Todo Dia Um Pouco
Composição: Alessandra Martins Silva do Nascimento.Acordei antes do mundo — de novo — e já fiz a lista:
terapia, consulta, laudo… e mais um papel pra protocolar.
O café esfria na mão, mas eu junto força,
porque alguém precisa transformar o caos num lugar seguro pra você morar.
Tem avaliação pra marcar, relatório pra entender,
fila que nunca anda e o telefone que não para de chamar.
Falam sobre “normal”, “números”, “diagnósticos”…
mas quem vive sabe: no fim, é o amor que ensina a caminhar.
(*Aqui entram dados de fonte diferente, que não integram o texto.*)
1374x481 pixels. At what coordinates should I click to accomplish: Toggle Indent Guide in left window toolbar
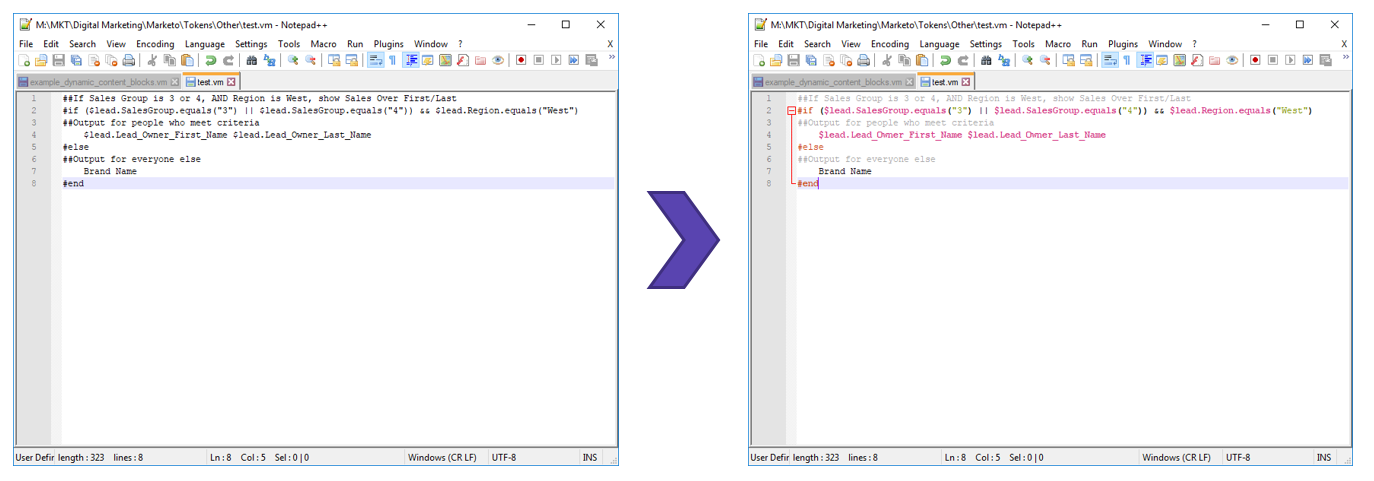coord(411,61)
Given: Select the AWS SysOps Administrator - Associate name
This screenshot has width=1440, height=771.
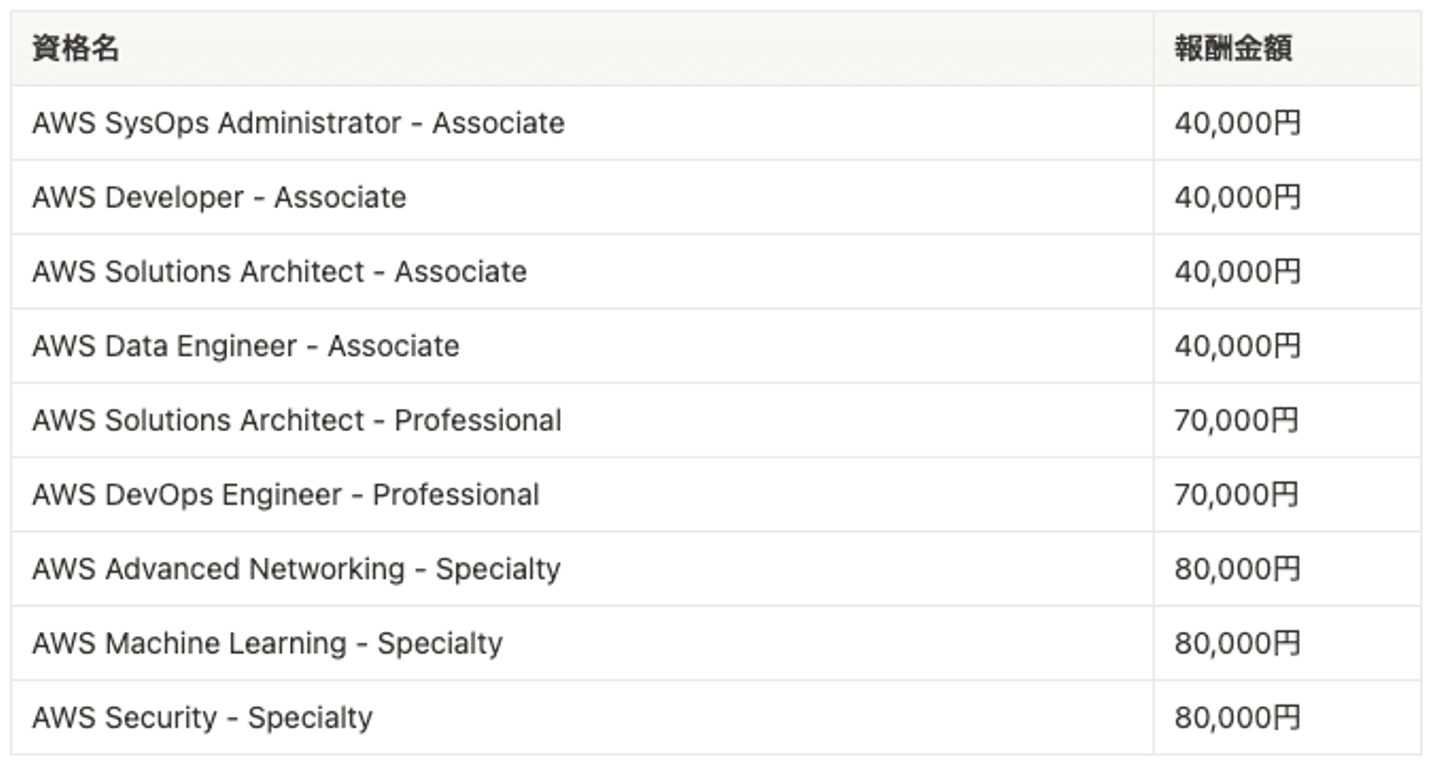Looking at the screenshot, I should [298, 123].
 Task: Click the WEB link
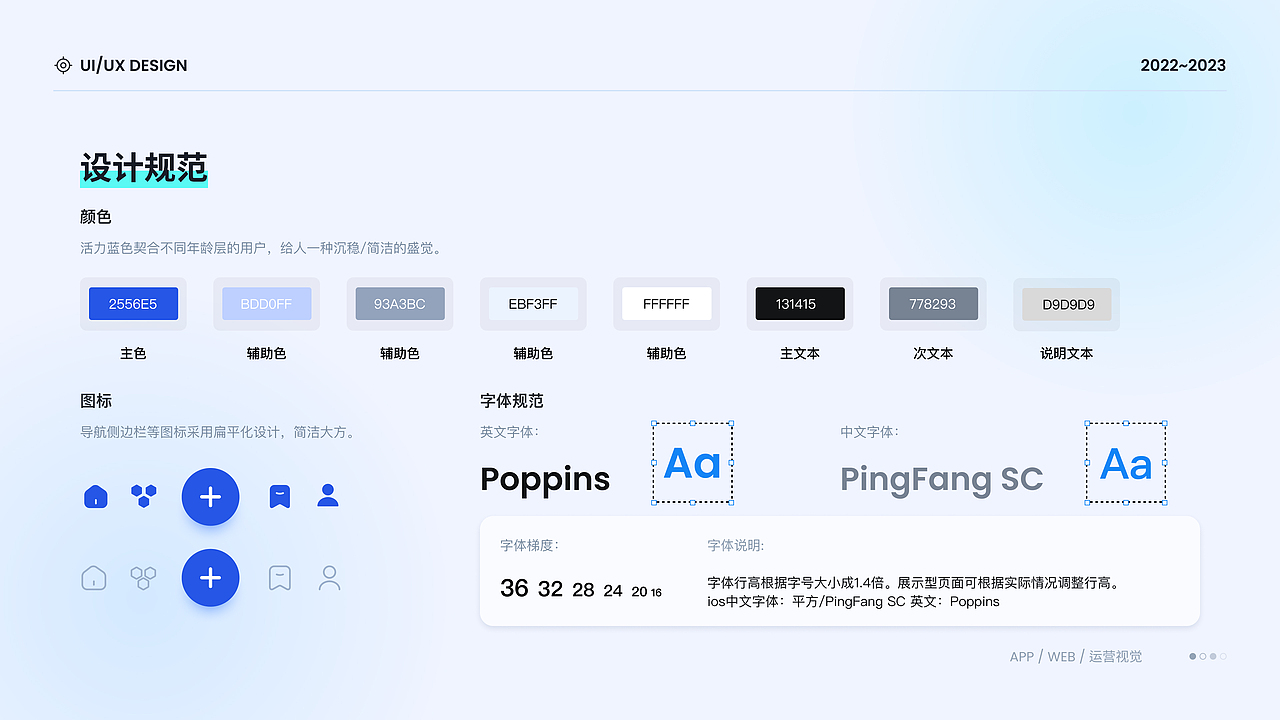click(x=1061, y=656)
Dizem que eu sou forte — como se fosse escolha —
mas a gente aprende a persistir.
Entre pedidos e esperas, eu monto nossa rotina,
e cada pequena vitória vira motivo pra sorrir.
Todo dia um pouco — eu luto, eu ensino, eu cuido,
todo dia um pouco — eu caio e me levanto mais.
Quem vê de fora não sabe a lista que eu carrego,
mas nos teus passos pequenos eu vejo o maior sinal.
Somos tempo, respiro e resistência.
Mãe atípica: amor que vira referência.
A cadeira vira batalha por um direito básico,
a escola deveria acolher, a lei precisa enxergar.
Eu estudo à noite, aprendo técnicas e caminhos,
pra no dia seguinte te ajudar a avançar.
Tem dia que o corpo pesa, tem dia que a mente cede e o choro vem...
tem gente que não entende e amigos que não ficam também.
Mas tem terapeuta vibrando quando você finalmente tenta,
e o teu olhar dizendo: “Mãe… respira, vai ficar tudo bem.”
E, no meio disso tudo, deixei caminhos em pausa pra te acompanhar,
ajustei planos, guardei sonhos, aprendi a viver devagar.
Às vezes o bolso aperta e eu respiro fundo,
mas a gente encontra um jeito — um passo por vez — pra continuar.
Eu não quero ser santa, nem guerreira sem descanso —
eu quero apoio, política e voz pra poder respirar.
Quero uma escola que abra portas,
e profissionais prontos pra escutar.
Todo dia um pouco — eu luto, eu ensino, eu cuido,
todo dia um pouco — eu caio e me levanto mais.
Quem vê de fora não sabe a lista que eu carrego,
mas nos teus passos pequenos eu vejo o maior sinal.
Somos tempo, respiro e resistência.
Mãe atípica: amor que vira existência.
E quando a noite pesa e eu questiono se dou conta,
eu lembro das conquistas que pareciam tão pequenas:
uma palavra que surge, um gesto que finalmente encaixa,
um olhar que encontra calma — e o mundo inteiro vale a pena.
Todo dia um pouco — celebramos o que o mundo esquece,
todo dia um pouco — cada avanço é uma semente que cresce.
Não é sobre perfeição, é coragem virando cuidado,
é transformar o tempo em aliado e o amor num trabalho sagrado.
Mãe atípica, eu canto: você nunca esteve sozinha,
e nós, mães que persistem, transformamos cansaço em força viva.
Vem, segura minha mão — eu te mostro o caminho,
um passo de cada vez, um laudo, uma terapia, um carinho.
Não é aplauso que nos move — é a rede que nos faz ficar.
Todo dia um pouco… e assim vamos continuar.